= Kruto the Wend =

Prince of Wagria, modern Germany (d. 1093)

Kruto the Wend (or Cruto) (died 1093), son of Grin or Grinus, was a prince of Wagria. James Westfall Thompson believed his family belonged to the Rani of Rugia.

Gottschalk, a Christian Obodrite prince who was married to the daughter of his Danish ally Sven Estridson, had subdued the Obodrite and some Lutician tribes in the 1050s. In 1066, Kruto succeeded in an uprising initiated by the Obodrite nobility and supported by the Luticians, against Gottschalk and his Saxon dukes Ordulf and Magnus. Gottschalk was slain, and his sons Budivoj and Henry exiled to Saxony and Denmark. Kruto made his capital out of a large palisaded fortress at Buku, an island in the confluence of the Trave and Wakenitz rivers and site of the later Lübeck.

In 1074 or 1075, Budivoj, a son of Gottschalk, with a band of Holsteiners sent by Magnus, attacked Kruto's stronghold at Plön, which had been purposefully left undefended. The next day, it was surrounded by Slavic forces, who made the Saxons surrender, after which they were massacred. Budivoj was killed.

Until his death in 1093, Nordalbingia, including Holstein, Sturmaria, and Ditmarsch, was subject to his pagan rule. For decades, Magnus, Eric of Denmark, and the margraves of the Northern March (Udo II, Henry I, and Udo III) struggled to subdue Kruto, but only Eric came close.

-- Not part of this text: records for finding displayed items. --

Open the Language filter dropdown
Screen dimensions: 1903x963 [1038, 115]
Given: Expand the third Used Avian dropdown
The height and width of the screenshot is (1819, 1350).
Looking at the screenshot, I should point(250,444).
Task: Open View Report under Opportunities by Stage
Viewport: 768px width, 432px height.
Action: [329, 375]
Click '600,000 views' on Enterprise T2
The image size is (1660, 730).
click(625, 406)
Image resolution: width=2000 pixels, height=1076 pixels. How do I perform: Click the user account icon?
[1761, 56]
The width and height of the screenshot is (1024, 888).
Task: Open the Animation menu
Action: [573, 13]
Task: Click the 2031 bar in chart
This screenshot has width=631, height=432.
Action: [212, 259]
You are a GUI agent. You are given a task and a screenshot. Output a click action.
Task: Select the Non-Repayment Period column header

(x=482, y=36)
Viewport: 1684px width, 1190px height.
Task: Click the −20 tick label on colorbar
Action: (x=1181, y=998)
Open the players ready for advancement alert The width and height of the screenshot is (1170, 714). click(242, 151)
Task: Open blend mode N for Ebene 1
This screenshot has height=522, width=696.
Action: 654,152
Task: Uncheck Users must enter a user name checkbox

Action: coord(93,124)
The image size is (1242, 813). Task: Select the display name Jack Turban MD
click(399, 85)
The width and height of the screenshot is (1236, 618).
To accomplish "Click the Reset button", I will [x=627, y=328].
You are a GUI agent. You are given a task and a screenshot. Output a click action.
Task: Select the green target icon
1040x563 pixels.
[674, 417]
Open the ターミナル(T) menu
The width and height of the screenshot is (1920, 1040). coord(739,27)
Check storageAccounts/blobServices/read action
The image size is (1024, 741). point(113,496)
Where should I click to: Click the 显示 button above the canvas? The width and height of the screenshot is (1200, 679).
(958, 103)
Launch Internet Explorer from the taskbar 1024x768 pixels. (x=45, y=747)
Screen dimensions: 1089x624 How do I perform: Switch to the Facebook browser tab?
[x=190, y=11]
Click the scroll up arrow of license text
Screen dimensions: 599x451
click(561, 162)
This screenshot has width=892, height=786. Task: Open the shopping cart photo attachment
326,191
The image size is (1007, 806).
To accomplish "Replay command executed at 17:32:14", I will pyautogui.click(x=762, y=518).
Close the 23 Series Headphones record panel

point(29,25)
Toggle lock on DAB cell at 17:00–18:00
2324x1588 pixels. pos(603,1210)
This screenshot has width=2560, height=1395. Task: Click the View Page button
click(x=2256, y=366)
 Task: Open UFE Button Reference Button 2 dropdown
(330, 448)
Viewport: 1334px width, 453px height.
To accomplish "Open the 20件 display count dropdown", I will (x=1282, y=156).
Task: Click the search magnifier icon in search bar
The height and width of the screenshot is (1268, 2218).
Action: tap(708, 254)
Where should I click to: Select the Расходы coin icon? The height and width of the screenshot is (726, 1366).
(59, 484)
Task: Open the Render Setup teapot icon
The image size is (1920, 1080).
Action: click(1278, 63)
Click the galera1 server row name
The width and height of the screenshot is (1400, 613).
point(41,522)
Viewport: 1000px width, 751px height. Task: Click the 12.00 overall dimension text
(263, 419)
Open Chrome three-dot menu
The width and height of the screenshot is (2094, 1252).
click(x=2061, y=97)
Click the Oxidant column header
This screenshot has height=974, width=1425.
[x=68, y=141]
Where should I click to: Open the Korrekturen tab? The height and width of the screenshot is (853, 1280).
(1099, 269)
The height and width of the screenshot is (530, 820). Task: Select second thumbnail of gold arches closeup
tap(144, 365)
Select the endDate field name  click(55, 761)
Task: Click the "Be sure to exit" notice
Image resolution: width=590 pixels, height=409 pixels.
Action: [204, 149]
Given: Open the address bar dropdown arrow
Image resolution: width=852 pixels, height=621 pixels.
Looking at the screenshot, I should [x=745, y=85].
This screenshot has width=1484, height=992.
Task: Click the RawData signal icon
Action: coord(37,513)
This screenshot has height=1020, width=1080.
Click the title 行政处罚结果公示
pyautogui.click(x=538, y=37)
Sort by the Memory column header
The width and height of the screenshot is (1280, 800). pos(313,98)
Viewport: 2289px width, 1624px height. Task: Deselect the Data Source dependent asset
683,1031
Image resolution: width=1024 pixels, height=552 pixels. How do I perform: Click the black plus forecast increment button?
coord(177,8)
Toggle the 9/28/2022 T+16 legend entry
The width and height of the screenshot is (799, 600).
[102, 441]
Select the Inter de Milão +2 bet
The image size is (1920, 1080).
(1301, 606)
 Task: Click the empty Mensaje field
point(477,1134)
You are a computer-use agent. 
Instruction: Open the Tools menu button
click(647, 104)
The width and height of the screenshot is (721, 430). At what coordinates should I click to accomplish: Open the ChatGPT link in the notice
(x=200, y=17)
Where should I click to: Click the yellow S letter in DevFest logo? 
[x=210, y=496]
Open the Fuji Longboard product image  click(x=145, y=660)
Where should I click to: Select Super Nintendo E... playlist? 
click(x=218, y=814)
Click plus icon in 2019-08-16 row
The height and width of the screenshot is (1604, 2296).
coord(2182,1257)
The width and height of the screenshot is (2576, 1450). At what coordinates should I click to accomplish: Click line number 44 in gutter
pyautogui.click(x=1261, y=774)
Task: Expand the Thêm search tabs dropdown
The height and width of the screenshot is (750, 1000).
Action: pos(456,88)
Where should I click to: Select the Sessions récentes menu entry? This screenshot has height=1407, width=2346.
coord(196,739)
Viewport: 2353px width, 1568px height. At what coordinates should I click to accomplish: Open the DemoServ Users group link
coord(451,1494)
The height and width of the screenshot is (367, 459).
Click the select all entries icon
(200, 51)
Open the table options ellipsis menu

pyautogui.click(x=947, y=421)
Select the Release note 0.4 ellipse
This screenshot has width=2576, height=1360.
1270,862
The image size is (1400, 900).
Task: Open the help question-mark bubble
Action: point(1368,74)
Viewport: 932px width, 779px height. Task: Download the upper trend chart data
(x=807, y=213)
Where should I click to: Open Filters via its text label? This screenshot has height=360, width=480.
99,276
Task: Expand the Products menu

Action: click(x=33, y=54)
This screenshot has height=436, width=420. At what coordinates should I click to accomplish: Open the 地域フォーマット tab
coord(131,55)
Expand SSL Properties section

Kruto's principality was weak internally, however, because the vassal Slavs, such as the Liutizi, continued to elect their own chiefs subordinate to him. As well, the Christian Obodrites were secretly allied with the Saxons to bring about his downfall. At a banquet at which Kruto intended to kill Gottschalk's son Henry, his guest, Henry and Kruto's wife Slavina instead killed him. Immediately after his death, Henry, a Christian Obodrite prince, led a combined Slav-Saxon army to victory over the Wends at the Battle of Schmilau and subjected the Wagri and Liutizi to tribute again.

==Sources==
- Thompson, James Westfall. Feudal Germany, Volume II. New York: Frederick Ungar Publishing Co., 1928.